======== DOCUMENT SECTION

US10673135B2ActiveUtilityA1

5G terminal antenna with reconfigurable radiation pattern

85
Assignee: SPEED WIRELESS TECH INCPriority: Apr 20, 2017Filed: Oct 3, 2017Granted: Jun 2, 2020
Est. expiryApr 20, 2037(~10.8 yrs left)· nominal 20-yr term from priority
H01Q 3/24H01Q 1/243H01Q 25/002H01Q 9/285H01Q 13/085H01Q 3/36H01Q 3/247H01Q 3/38H01Q 21/0006H01Q 1/38H01Q 21/064H01Q 9/16H01Q 1/36H01Q 21/0025H01Q 21/062H01Q 21/293H01Q 1/50H01Q 13/106
85
PatentIndex Score
6
Cited by
4
References
17
Claims

Abstract

An antenna system with a reconfigurable radiation pattern characteristic for the fifth generation (5G) mobile terminal is described, which includes multiple antenna sub-arrays with different radiation patterns and a switch that connects each antenna sub-array and controls switching between different antenna sub-arrays. A switch is disposed between the antenna sub-arrays and an RF front-end module. By switching between the different sub-arrays, the radiation in a desired direction can be selected. Therefore, the problem of the beam coverage and beam scanning blind spot of 5G terminal antenna in millimeter waveband can be solved effectively. Through expanding the scanning angle of the beam scanning, the scheme of 5G terminal antenna with a reconfigurable radiation pattern can be realized. The antenna structure of this disclosure makes full use of the space of the PCB board, and has the advantages of miniaturization, simple processing and compact structure, etc.

Claims

exact text as granted — not AI-modified
What is claimed is: 
     
       1. A 5G terminal antenna, comprising:
 a plurality of antenna sub-arrays, each antenna sub-array being associated with a different radiation pattern; and 
 a switch coupled to each of the antenna sub-arrays to control switching between different ones of the plurality of antenna sub-arrays to generate radiation with a reconfigurable radiation pattern, wherein each antenna sub-array includes a plurality of antenna elements, which can be one or more of a slot antenna, an electric dipole antenna, or a patch antenna, wherein the electric dipole antenna is one of a surface mount technology (SMT) electric dipole antenna, a printed electric dipole antenna, or a metal via electric dipole antenna, wherein when the electric dipole antenna is a surface mount technology (SMT) electric dipole antenna, the surface mount technology (SMT) electric dipole antenna including a symmetrical disposed of a first metal block and a second metal block, wherein a first metal sheet and a second metal sheet are respectively arranged on opposite surfaces of the first metal block and the second metal block. 
 
     
     
       2. The 5G terminal antenna of  claim 1 , wherein elements of at least two of the antenna sub-arrays intersect each other. 
     
     
       3. The 5G terminal antenna of  claim 1 , wherein the switch is disposed between the antenna sub-arrays and a radio frequency (RF) frontend module.

================
======== DATA FOR THIS TASK

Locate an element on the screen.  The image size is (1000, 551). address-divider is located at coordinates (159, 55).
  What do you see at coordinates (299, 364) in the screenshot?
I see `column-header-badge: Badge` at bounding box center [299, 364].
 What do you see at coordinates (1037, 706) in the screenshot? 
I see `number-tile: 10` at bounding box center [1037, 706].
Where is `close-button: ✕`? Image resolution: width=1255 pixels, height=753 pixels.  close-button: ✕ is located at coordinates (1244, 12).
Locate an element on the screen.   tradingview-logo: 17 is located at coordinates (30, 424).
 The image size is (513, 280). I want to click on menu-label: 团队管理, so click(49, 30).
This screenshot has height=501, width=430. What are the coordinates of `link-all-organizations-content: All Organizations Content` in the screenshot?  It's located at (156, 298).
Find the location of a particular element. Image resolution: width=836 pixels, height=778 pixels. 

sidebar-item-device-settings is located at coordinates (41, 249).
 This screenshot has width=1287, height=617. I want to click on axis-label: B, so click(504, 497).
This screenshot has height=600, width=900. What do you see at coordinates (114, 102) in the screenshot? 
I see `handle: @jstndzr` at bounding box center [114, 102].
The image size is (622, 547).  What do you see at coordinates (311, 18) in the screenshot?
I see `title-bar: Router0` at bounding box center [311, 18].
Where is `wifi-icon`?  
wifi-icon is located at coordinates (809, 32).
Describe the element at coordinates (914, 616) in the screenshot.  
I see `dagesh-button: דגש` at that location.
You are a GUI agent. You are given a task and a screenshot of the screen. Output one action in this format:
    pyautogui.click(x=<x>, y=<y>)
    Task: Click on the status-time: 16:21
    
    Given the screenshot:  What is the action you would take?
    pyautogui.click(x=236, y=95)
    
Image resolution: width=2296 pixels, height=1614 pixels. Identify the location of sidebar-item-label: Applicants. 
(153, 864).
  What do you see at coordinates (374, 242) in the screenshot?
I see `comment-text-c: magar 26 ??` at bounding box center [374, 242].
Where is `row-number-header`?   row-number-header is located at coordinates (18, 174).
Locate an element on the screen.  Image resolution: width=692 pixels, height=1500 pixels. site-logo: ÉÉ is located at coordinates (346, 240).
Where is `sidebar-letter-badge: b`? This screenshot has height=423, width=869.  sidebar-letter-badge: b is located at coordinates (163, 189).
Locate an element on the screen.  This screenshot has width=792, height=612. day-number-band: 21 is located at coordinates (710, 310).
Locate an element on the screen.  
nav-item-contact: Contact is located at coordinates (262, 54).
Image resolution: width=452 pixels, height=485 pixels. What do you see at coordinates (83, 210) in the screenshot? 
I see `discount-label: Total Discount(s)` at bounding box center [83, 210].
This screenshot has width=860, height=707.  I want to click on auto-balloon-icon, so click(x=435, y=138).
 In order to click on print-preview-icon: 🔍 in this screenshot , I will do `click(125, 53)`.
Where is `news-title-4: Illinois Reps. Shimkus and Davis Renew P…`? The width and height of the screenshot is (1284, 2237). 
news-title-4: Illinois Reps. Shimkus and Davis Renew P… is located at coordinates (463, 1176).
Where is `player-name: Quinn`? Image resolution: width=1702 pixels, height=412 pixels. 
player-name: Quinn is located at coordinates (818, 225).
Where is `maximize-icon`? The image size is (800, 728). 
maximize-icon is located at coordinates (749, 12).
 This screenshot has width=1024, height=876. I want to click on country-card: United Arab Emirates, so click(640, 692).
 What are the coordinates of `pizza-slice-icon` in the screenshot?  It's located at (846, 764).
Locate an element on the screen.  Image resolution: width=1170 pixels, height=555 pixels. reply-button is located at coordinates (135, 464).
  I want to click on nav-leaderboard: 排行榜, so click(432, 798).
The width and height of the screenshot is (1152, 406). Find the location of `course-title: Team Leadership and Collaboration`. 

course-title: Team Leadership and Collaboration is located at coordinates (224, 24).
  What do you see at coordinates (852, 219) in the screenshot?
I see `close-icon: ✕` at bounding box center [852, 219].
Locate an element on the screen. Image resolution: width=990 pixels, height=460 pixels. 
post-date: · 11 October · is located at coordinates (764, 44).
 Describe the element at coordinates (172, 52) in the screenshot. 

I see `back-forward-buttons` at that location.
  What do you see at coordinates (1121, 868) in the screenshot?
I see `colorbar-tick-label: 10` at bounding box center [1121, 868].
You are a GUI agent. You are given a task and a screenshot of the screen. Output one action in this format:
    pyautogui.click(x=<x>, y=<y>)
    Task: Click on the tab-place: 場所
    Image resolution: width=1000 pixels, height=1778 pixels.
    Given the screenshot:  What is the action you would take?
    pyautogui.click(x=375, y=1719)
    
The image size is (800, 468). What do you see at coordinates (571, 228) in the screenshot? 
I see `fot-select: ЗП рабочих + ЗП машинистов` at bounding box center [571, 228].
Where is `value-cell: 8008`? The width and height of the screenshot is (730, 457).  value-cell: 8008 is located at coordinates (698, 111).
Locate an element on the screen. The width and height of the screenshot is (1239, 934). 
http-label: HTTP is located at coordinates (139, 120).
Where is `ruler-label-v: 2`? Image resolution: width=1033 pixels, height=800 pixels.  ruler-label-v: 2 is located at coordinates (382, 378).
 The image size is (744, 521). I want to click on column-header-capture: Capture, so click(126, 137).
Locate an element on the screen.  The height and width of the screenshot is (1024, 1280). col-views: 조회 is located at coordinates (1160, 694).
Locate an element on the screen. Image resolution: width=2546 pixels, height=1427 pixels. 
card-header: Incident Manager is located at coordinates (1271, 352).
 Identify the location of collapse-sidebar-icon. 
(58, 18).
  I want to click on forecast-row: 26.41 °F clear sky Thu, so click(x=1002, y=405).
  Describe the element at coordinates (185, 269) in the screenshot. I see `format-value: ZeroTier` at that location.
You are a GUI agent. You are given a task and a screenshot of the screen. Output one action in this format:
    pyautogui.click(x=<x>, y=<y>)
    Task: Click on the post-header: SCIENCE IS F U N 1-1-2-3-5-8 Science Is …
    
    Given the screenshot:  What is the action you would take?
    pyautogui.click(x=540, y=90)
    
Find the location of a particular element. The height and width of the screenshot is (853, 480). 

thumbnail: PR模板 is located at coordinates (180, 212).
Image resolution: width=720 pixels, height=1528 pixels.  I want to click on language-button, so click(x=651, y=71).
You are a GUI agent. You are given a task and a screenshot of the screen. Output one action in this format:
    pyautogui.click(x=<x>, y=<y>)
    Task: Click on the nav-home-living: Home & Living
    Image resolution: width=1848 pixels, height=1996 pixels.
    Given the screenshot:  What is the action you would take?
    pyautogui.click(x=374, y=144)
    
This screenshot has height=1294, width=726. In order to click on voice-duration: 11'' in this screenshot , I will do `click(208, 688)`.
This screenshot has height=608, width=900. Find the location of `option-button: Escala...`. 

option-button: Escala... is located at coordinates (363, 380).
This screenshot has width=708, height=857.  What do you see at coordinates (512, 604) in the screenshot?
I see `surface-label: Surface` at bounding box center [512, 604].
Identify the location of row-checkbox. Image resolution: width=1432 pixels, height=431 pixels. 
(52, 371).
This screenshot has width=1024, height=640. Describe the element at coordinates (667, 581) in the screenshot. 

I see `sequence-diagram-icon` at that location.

================

== WORK INSTRUCTIONS ==
(A) Print the passage of the 5G terminal antenna patent from "3. The 5G terminal" through "(RF) frontend module.", word for word.
(B) Output the rows from the line containing "Image resolution: width=452" through the line containing "I want to click on nav-leaderboard: 排行榜, so", both ends included, verbatim and with nothing else.

== ANSWERS GIVEN ==
(A)
3. The 5G terminal antenna of  claim 1 , wherein the switch is disposed between the antenna sub-arrays and a radio frequency (RF) frontend module.

(B)
Image resolution: width=452 pixels, height=485 pixels. What do you see at coordinates (83, 210) in the screenshot? 
I see `discount-label: Total Discount(s)` at bounding box center [83, 210].
This screenshot has width=860, height=707.  I want to click on auto-balloon-icon, so click(x=435, y=138).
 In order to click on print-preview-icon: 🔍 in this screenshot , I will do `click(125, 53)`.
Where is `news-title-4: Illinois Reps. Shimkus and Davis Renew P…`? The width and height of the screenshot is (1284, 2237). 
news-title-4: Illinois Reps. Shimkus and Davis Renew P… is located at coordinates (463, 1176).
Where is `player-name: Quinn`? Image resolution: width=1702 pixels, height=412 pixels. 
player-name: Quinn is located at coordinates (818, 225).
Where is `maximize-icon`? The image size is (800, 728). 
maximize-icon is located at coordinates (749, 12).
 This screenshot has width=1024, height=876. I want to click on country-card: United Arab Emirates, so click(640, 692).
 What are the coordinates of `pizza-slice-icon` in the screenshot?  It's located at (846, 764).
Locate an element on the screen.  Image resolution: width=1170 pixels, height=555 pixels. reply-button is located at coordinates (135, 464).
  I want to click on nav-leaderboard: 排行榜, so click(432, 798).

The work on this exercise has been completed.